**Problem set:**
- a) According to the review of Come Barbarians, why is the novel not as far a stretch from Babiak's earlier work as it first seems?
- b) Set down a passage of the review of Come Barbarians word for word, starting at the words "Instead of the" and ending after the words "do the same.".

**Text block:**

☆ ☆ ☆

Instead of the lighter look at Canadian life that we've come to expect from Todd Babiak, his new novel is a gritty crime story set in France. This seems like an abrupt departure for an author known for humorous, satirical novels such as The Garneau Block, Toby: A Man and The Book of Stanley. However, the stretch is not as far as it first seems. If satire is a way of using humour to expose a truth, Babiak's new novel Come Barbarians is a dark way to do the same.
The plot comes with enough action to be straight from the script of a Hollywood thriller. At the beginning of the novel, we find Christopher Kruse grieving after a horrific accident. Slowly we learn that Kruse has moved from Toronto to the south of France with his family. He looked after his young daughter, Lily, while his wife, Evelyn, worked for a man who was vying to become the new leader of a right-wing political party, the National Front. After Lily is killed by a drunk driver, Evelyn goes missing. Kruse must draw on his former life – as well as dredge up guilt from his past – to find her. The story follows his attempt to find his wife and uncover the truth about the accident.
Kruse's life story is not easy. As a child he broke with the pacifist beliefs of his Mennonite parents, who died tragically when he was a teen. He became a high-end bodyguard and did things that haunt him. Can a person transform after a life of violence? As Kruse searches for answers, he is drawn into a vast web of corruption that involves rogue Russians, a Corsican crime family and the complex politics of France, but this is where the novel holds more than your average thriller. Babiak's biography points out that he has recently spent long periods in France and it shows. For a tourist, it is hard to understand how a country filled with postcard beauty and fuelled by pain au chocolate can produce racism, corruption and the National Front. With an outsider's eye, the author captures the contradictions of the country and shows that these are not separate, but different sides of the same place. Kruse's personal quest is mirrored in a larger political question about corruption: How can a country change?
If Babiak's time in France was spent observing the politics, he must have also taken time to soak up the fiction, or at least the same elements that have influenced writers from the region. Come Barbarians bears resemblances to the Mediterranean noir that has come out of the south of France, most notably Jean-Claude Izzo's trilogy that includes Total Chaos, Chourmo, and Solea. These novels tend to be focused around the idea of political change, see crime as a driving force in society and have a fatalistic acceptance of the limits of humans. The main characters, like Kruse, are flawed and on a search for truth or justice.

☆ ☆ ☆

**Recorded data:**
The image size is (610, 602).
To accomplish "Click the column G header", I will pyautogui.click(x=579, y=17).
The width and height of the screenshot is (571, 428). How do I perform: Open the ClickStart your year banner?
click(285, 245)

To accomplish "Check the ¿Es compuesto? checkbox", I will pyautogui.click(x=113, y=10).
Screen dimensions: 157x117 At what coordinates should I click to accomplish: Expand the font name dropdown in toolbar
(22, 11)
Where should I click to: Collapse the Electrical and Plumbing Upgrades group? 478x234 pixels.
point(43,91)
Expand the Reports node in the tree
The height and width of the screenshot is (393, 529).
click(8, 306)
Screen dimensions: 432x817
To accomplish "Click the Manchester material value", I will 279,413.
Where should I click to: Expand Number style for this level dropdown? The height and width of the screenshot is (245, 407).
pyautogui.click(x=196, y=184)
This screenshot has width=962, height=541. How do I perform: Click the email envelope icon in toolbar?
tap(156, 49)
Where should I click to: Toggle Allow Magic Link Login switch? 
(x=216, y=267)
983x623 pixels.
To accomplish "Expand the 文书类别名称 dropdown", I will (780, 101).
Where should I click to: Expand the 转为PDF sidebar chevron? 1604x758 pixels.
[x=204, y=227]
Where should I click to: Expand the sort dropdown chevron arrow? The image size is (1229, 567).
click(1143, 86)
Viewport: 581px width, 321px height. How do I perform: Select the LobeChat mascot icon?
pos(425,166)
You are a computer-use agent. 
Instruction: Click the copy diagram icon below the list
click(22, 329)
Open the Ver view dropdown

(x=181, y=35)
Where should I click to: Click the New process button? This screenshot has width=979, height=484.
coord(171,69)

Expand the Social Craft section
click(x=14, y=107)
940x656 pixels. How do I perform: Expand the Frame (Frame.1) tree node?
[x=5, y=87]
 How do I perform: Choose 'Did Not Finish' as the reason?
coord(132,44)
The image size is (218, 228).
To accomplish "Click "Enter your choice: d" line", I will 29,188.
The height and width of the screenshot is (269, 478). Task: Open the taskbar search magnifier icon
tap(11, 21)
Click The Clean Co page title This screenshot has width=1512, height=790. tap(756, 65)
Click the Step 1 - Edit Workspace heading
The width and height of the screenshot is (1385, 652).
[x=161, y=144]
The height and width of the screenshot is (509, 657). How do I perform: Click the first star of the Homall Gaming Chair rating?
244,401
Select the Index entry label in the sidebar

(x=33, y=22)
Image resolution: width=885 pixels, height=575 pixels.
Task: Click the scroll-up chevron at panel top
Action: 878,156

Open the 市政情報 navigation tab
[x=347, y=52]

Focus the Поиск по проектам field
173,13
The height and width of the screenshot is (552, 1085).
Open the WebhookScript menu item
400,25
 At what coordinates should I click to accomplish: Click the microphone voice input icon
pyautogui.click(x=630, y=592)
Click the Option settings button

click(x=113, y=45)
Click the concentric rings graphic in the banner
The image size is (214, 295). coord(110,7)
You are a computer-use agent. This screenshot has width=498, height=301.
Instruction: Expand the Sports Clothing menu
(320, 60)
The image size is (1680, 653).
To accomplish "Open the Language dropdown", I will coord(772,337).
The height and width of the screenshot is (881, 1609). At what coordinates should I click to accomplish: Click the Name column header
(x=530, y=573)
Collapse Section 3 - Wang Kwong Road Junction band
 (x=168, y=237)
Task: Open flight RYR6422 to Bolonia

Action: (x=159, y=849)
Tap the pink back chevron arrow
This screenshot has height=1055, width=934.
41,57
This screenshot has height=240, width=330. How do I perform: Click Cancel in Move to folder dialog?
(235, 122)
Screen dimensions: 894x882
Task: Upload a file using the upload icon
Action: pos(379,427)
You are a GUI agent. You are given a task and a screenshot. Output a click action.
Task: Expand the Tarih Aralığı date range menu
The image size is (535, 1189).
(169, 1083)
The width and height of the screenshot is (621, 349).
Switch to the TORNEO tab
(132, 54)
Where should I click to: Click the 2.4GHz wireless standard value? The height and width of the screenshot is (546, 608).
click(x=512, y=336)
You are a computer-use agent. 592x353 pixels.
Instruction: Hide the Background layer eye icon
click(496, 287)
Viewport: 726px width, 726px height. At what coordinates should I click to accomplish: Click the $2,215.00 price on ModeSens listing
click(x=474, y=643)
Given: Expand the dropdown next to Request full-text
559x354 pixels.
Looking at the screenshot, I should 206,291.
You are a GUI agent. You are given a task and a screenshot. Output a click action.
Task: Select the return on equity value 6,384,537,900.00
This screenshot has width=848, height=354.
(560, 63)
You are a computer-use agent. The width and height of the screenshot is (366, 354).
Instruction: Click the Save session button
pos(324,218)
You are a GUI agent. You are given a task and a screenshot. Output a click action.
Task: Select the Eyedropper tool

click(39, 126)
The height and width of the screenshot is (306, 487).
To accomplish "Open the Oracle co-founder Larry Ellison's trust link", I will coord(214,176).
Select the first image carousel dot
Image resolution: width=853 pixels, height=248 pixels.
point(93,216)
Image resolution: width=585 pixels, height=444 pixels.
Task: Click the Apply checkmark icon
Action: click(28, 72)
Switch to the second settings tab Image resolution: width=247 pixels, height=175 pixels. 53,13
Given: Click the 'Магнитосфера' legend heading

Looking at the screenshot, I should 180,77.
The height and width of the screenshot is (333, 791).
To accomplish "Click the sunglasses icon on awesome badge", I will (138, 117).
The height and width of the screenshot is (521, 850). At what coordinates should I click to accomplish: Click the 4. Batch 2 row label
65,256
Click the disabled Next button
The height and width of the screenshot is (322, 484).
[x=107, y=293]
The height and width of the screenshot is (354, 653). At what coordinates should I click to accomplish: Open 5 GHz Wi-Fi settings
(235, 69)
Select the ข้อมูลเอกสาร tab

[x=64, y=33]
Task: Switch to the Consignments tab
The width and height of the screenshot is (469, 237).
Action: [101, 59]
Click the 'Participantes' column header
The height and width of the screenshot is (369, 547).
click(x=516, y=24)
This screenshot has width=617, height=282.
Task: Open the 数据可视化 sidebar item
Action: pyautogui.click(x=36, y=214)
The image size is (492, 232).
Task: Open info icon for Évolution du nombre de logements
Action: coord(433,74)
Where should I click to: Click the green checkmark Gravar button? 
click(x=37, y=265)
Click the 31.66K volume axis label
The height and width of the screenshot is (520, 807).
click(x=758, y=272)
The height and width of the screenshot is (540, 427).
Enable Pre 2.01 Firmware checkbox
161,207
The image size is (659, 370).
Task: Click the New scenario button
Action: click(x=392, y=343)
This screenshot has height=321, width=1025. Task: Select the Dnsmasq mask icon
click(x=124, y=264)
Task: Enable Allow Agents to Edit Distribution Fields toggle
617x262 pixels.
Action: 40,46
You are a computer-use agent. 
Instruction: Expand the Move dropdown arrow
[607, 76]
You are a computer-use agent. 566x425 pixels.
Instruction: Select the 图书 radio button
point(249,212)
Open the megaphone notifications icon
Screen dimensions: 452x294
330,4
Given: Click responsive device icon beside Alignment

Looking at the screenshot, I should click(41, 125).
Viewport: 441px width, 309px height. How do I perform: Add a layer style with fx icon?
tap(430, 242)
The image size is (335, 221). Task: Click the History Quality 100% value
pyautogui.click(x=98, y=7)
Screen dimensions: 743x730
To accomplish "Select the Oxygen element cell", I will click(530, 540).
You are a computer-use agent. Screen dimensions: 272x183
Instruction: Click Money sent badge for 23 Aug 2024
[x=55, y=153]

☆ ☆ ☆

**Answers in order:**
- a) His earlier novels were humorous and satirical, and satire uses humor to expose a truth. Come Barbarians does the same thing in a dark way.

- b)
Instead of the lighter look at Canadian life that we've come to expect from Todd Babiak, his new novel is a gritty crime story set in France. This seems like an abrupt departure for an author known for humorous, satirical novels such as The Garneau Block, Toby: A Man and The Book of Stanley. However, the stretch is not as far as it first seems. If satire is a way of using humour to expose a truth, Babiak's new novel Come Barbarians is a dark way to do the same.